_Directions for this task_:
Rewrite the listing below with every "Screen dimensions" changed to "Screen size", keeping everything else the same.

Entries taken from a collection

____

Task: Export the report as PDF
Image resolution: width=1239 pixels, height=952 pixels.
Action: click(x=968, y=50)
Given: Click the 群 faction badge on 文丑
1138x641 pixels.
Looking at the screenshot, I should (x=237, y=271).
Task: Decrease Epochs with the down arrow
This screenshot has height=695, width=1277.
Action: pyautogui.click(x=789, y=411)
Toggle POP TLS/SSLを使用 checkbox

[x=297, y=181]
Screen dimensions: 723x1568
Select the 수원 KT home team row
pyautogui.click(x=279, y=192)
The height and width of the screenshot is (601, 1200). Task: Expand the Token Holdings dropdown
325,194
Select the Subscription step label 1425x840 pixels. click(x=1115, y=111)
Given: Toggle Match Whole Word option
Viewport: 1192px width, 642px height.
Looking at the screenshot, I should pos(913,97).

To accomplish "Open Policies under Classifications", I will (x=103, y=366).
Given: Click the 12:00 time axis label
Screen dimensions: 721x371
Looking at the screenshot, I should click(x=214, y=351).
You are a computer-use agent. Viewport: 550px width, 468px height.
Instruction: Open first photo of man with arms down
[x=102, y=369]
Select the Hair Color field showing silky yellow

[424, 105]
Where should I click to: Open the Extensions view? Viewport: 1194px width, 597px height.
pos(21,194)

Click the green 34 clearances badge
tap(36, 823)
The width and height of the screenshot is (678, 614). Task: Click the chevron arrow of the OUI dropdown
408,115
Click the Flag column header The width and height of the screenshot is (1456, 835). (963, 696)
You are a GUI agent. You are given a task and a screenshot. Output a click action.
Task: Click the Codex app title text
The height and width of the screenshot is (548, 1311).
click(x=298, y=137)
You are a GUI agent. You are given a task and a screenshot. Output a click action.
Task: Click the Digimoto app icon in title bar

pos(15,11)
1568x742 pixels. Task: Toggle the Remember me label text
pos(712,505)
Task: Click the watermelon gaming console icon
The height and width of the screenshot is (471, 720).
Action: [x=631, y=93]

____

_Answer to this problem_:
Task: Export the report as PDF
Image resolution: width=1239 pixels, height=952 pixels.
Action: click(x=968, y=50)
Given: Click the 群 faction badge on 文丑
1138x641 pixels.
Looking at the screenshot, I should (x=237, y=271).
Task: Decrease Epochs with the down arrow
This screenshot has height=695, width=1277.
Action: pyautogui.click(x=789, y=411)
Toggle POP TLS/SSLを使用 checkbox

[x=297, y=181]
Screen size: 723x1568
Select the 수원 KT home team row
pyautogui.click(x=279, y=192)
The height and width of the screenshot is (601, 1200). Task: Expand the Token Holdings dropdown
325,194
Select the Subscription step label 1425x840 pixels. click(x=1115, y=111)
Given: Toggle Match Whole Word option
Viewport: 1192px width, 642px height.
Looking at the screenshot, I should pos(913,97).

To accomplish "Open Policies under Classifications", I will (x=103, y=366).
Given: Click the 12:00 time axis label
Screen size: 721x371
Looking at the screenshot, I should click(x=214, y=351).
You are a computer-use agent. Viewport: 550px width, 468px height.
Instruction: Open first photo of man with arms down
[x=102, y=369]
Select the Hair Color field showing silky yellow

[424, 105]
Where should I click to: Open the Extensions view? Viewport: 1194px width, 597px height.
pos(21,194)

Click the green 34 clearances badge
tap(36, 823)
The width and height of the screenshot is (678, 614). Task: Click the chevron arrow of the OUI dropdown
408,115
Click the Flag column header The width and height of the screenshot is (1456, 835). (963, 696)
You are a GUI agent. You are given a task and a screenshot. Output a click action.
Task: Click the Codex app title text
The height and width of the screenshot is (548, 1311).
click(x=298, y=137)
You are a GUI agent. You are given a task and a screenshot. Output a click action.
Task: Click the Digimoto app icon in title bar

pos(15,11)
1568x742 pixels. Task: Toggle the Remember me label text
pos(712,505)
Task: Click the watermelon gaming console icon
The height and width of the screenshot is (471, 720).
Action: [x=631, y=93]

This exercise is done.